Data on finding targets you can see
⟨

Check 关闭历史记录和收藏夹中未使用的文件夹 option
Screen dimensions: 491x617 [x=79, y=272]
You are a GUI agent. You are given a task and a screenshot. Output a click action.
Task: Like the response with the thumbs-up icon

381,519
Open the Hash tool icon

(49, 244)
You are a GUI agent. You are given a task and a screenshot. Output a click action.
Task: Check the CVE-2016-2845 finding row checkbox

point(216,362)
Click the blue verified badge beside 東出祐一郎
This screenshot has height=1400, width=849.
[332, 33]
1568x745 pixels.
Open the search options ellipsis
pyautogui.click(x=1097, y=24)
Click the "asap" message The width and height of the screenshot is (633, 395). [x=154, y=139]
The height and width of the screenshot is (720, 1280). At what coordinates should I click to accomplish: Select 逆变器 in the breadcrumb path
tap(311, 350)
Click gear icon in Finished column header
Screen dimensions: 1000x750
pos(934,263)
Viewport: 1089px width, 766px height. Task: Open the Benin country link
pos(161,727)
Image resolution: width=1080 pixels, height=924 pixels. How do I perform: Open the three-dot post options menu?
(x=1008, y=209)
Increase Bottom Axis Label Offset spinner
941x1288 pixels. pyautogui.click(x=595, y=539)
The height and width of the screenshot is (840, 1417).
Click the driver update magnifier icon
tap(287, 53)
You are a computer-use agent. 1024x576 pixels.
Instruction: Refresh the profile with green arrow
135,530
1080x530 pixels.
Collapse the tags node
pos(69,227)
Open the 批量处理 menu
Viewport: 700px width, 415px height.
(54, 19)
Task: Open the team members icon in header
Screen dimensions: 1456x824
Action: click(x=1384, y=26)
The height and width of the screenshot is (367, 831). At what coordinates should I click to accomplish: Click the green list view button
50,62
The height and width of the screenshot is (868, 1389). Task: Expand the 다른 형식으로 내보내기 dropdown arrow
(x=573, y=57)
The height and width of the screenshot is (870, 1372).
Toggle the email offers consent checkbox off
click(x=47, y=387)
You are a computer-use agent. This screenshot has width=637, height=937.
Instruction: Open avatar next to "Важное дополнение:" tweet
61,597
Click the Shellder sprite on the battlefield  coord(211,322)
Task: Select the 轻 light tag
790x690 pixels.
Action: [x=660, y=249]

⟩

**PROBLEM DETAILS**
List each line of the entries above that contains the word "header". Case counts.

**THE RESPONSE**
Click gear icon in Finished column header
Task: Open the team members icon in header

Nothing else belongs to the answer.